Coach Courtney Walsh – drafted in again for this campaign – tried to keep minds calm. “Courtney told the girls, ‘control the controllables,’” assistant coach Robert Samuels explained. “Not easy when the telly’s on and you’re counting runs, but experience teaches you that dwelling on what you can’t change is wasted energy.”

The eventual reprieve has, if anything, sharpened West Indies’ focus. “We were hurt, we let ourselves down a bit but now that we’re through, maybe it’s a blessing in disguise,” Matthews reflected. “We got to experience what that felt like then and we can use that once again to drive us. Like when we got knocked out from the [ODI World Cup] qualifiers in 2025 and we let that pain motivate us in our training over the next few months. We’re a very passionate group, we care a lot and when we let ourselves down like that, it certainly doesn’t feel good. We want to stop that from happening as much as possible.”
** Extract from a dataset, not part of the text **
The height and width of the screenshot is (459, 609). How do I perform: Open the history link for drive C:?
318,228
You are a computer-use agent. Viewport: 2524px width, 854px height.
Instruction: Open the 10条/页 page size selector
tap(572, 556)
How, then, do they halt a side as ruthless as Australia? Bowling coach Anisa Mohammed points to the powerplay. “If you allow Healy and Mooney a free start you spend the rest of the innings chasing the game. We need early dots, maybe a wicket, then squeeze with spin.” Mohammed, West Indies’ leading T20 wicket-taker, believes Matthews’ off-spin alongside Karishma Ramharack’s leg-breaks offers “variation Australia don’t see every day”.

The batting template is simpler: partnerships, not just cameos. Stafanie Taylor, whose experience spans five World Cups, feels the top order must “play smart cricket”, her phrase for rotating strike and waiting for loose deliveries. “On English pitches you get value for shots. If we’re 70 for one at halfway, we’ll back ourselves,” Taylor said.

Former Australia captain Alex Blackwell, now an analyst for the ICC, respects West Indies’ threat. “They’re unpredictable,” she told BBC radio. “If Matthews or Taylor goes big, or Shabika Gajnabi has one of those fearless knocks, they can post 160. And remember, they’ve beaten Australia on the biggest stage before.”

Even so, bookmakers have Australia as overwhelming favourites, prompting questions about whether the fixture is a mismatch. Matthews bristles at that notion. “People talk about pressure, but honestly it feels like there’s none on us. All the expectation is on them,” she argued. “We can play with freedom.”

Weather could play its part. A light shower is forecast for late afternoon; a reserve day is available, though both teams hope Duckworth-Lewis remains unused. Ground staff reported a “good covering of live grass” on Monday, suggesting pace early and turn later – conditions that might suit West Indies’ slower options if they bowl second.

Whatever happens, Matthews wants her side to “walk off with no regrets”. That sentiment, she says, is non-negotiable. The rest – the weight of history, the outside noise – can wait until the final ball is bowled.